Work order ->
Transcribe the entries in full, keeping each word as it is.
[Opening Exercise inputs section]
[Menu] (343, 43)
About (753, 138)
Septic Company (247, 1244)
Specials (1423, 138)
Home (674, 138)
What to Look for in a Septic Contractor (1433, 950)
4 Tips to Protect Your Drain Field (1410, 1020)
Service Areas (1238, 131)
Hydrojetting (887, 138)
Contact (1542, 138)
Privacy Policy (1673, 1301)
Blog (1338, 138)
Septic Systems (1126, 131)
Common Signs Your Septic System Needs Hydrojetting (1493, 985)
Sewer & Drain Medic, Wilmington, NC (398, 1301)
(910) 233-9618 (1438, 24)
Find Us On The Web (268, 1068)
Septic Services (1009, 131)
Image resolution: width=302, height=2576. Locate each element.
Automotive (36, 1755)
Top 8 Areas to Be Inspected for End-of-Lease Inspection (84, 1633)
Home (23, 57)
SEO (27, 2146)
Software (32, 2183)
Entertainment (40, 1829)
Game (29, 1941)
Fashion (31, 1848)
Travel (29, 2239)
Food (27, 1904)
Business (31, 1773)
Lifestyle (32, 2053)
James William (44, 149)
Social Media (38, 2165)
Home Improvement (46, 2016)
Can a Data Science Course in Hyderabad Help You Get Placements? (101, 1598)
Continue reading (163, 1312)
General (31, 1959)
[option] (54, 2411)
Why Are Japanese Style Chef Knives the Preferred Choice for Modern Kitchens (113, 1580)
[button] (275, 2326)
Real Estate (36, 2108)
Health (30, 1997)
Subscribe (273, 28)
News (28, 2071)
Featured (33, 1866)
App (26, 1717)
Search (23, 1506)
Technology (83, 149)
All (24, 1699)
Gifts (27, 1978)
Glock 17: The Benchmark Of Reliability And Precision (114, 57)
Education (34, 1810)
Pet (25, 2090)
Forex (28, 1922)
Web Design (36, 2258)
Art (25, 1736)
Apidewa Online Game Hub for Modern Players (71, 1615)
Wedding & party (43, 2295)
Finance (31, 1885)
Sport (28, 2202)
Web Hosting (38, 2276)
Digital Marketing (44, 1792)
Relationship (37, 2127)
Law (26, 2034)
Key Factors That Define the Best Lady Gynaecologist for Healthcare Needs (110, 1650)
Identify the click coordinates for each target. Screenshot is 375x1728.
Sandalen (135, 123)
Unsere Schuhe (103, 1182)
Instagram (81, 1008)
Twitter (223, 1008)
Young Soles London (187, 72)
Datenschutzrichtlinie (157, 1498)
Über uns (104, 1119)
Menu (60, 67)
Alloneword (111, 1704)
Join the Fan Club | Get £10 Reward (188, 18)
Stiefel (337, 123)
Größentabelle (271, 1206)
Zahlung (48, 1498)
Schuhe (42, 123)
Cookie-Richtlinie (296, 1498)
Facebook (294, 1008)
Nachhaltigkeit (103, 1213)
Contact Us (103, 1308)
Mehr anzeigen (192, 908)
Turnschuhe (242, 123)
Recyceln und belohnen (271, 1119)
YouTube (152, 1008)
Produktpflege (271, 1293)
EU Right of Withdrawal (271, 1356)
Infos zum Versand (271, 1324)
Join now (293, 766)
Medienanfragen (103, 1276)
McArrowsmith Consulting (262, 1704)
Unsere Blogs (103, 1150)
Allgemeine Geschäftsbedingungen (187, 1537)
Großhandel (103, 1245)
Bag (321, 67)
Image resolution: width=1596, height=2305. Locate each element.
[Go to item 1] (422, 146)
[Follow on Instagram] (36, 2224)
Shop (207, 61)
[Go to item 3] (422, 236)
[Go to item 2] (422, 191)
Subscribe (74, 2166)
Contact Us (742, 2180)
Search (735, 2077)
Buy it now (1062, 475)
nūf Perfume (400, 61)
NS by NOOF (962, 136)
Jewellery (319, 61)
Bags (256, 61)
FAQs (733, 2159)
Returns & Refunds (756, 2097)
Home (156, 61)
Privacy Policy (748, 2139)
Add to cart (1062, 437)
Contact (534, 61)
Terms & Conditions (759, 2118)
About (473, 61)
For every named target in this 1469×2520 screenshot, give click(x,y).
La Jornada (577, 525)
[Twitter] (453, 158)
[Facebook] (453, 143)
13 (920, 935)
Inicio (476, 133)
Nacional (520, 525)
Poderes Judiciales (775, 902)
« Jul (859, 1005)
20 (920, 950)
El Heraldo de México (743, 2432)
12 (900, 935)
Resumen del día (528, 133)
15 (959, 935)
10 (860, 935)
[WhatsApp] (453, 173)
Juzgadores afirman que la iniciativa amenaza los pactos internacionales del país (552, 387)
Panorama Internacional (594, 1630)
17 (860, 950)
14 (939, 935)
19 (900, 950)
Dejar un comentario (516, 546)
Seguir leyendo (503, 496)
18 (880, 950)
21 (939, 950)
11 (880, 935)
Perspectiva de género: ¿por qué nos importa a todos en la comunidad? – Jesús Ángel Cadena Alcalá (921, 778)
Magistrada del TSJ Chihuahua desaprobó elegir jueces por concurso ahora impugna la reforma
[Closing Exercise inputs section]
Output of the task ->
[Menu] (343, 43)
About (753, 138)
Septic Company (247, 1244)
Specials (1423, 138)
Home (674, 138)
What to Look for in a Septic Contractor (1433, 950)
4 Tips to Protect Your Drain Field (1410, 1020)
Service Areas (1238, 131)
Hydrojetting (887, 138)
Contact (1542, 138)
Privacy Policy (1673, 1301)
Blog (1338, 138)
Septic Systems (1126, 131)
Common Signs Your Septic System Needs Hydrojetting (1493, 985)
Sewer & Drain Medic, Wilmington, NC (398, 1301)
(910) 233-9618 (1438, 24)
Find Us On The Web (268, 1068)
Septic Services (1009, 131)
Image resolution: width=302, height=2576. Locate each element.
Automotive (36, 1755)
Top 8 Areas to Be Inspected for End-of-Lease Inspection (84, 1633)
Home (23, 57)
SEO (27, 2146)
Software (32, 2183)
Entertainment (40, 1829)
Game (29, 1941)
Fashion (31, 1848)
Travel (29, 2239)
Food (27, 1904)
Business (31, 1773)
Lifestyle (32, 2053)
James William (44, 149)
Social Media (38, 2165)
Home Improvement (46, 2016)
Can a Data Science Course in Hyderabad Help You Get Placements? (101, 1598)
Continue reading (163, 1312)
General (31, 1959)
[option] (54, 2411)
Why Are Japanese Style Chef Knives the Preferred Choice for Modern Kitchens (113, 1580)
[button] (275, 2326)
Real Estate (36, 2108)
Health (30, 1997)
Subscribe (273, 28)
News (28, 2071)
Featured (33, 1866)
App (26, 1717)
Search (23, 1506)
Technology (83, 149)
All (24, 1699)
Gifts (27, 1978)
Glock 17: The Benchmark Of Reliability And Precision (114, 57)
Education (34, 1810)
Pet (25, 2090)
Forex (28, 1922)
Web Design (36, 2258)
Art (25, 1736)
Apidewa Online Game Hub for Modern Players (71, 1615)
Wedding & party (43, 2295)
Finance (31, 1885)
Sport (28, 2202)
Web Hosting (38, 2276)
Digital Marketing (44, 1792)
Relationship (37, 2127)
Law (26, 2034)
Key Factors That Define the Best Lady Gynaecologist for Healthcare Needs (110, 1650)
Identify the click coordinates for each target. Screenshot is 375x1728.
Sandalen (135, 123)
Unsere Schuhe (103, 1182)
Instagram (81, 1008)
Twitter (223, 1008)
Young Soles London (187, 72)
Datenschutzrichtlinie (157, 1498)
Über uns (104, 1119)
Menu (60, 67)
Alloneword (111, 1704)
Join the Fan Club | Get £10 Reward (188, 18)
Stiefel (337, 123)
Größentabelle (271, 1206)
Zahlung (48, 1498)
Schuhe (42, 123)
Cookie-Richtlinie (296, 1498)
Facebook (294, 1008)
Nachhaltigkeit (103, 1213)
Contact Us (103, 1308)
Mehr anzeigen (192, 908)
Turnschuhe (242, 123)
Recyceln und belohnen (271, 1119)
YouTube (152, 1008)
Produktpflege (271, 1293)
EU Right of Withdrawal (271, 1356)
Infos zum Versand (271, 1324)
Join now (293, 766)
Medienanfragen (103, 1276)
McArrowsmith Consulting (262, 1704)
Unsere Blogs (103, 1150)
Allgemeine Geschäftsbedingungen (187, 1537)
Großhandel (103, 1245)
Bag (321, 67)
Image resolution: width=1596, height=2305. Locate each element.
[Go to item 1] (422, 146)
[Follow on Instagram] (36, 2224)
Shop (207, 61)
[Go to item 3] (422, 236)
[Go to item 2] (422, 191)
Subscribe (74, 2166)
Contact Us (742, 2180)
Search (735, 2077)
Buy it now (1062, 475)
nūf Perfume (400, 61)
NS by NOOF (962, 136)
Jewellery (319, 61)
Bags (256, 61)
FAQs (733, 2159)
Returns & Refunds (756, 2097)
Home (156, 61)
Privacy Policy (748, 2139)
Add to cart (1062, 437)
Contact (534, 61)
Terms & Conditions (759, 2118)
About (473, 61)
For every named target in this 1469×2520 screenshot, give click(x,y).
La Jornada (577, 525)
[Twitter] (453, 158)
[Facebook] (453, 143)
13 (920, 935)
Inicio (476, 133)
Nacional (520, 525)
Poderes Judiciales (775, 902)
« Jul (859, 1005)
20 (920, 950)
El Heraldo de México (743, 2432)
12 (900, 935)
Resumen del día (528, 133)
15 (959, 935)
10 (860, 935)
[WhatsApp] (453, 173)
Juzgadores afirman que la iniciativa amenaza los pactos internacionales del país (552, 387)
Panorama Internacional (594, 1630)
17 (860, 950)
14 (939, 935)
19 (900, 950)
Dejar un comentario (516, 546)
Seguir leyendo (503, 496)
18 (880, 950)
21 (939, 950)
11 (880, 935)
Perspectiva de género: ¿por qué nos importa a todos en la comunidad? – Jesús Ángel Cadena Alcalá (921, 778)
Magistrada del TSJ Chihuahua desaprobó elegir jueces por concurso ahora impugna la reforma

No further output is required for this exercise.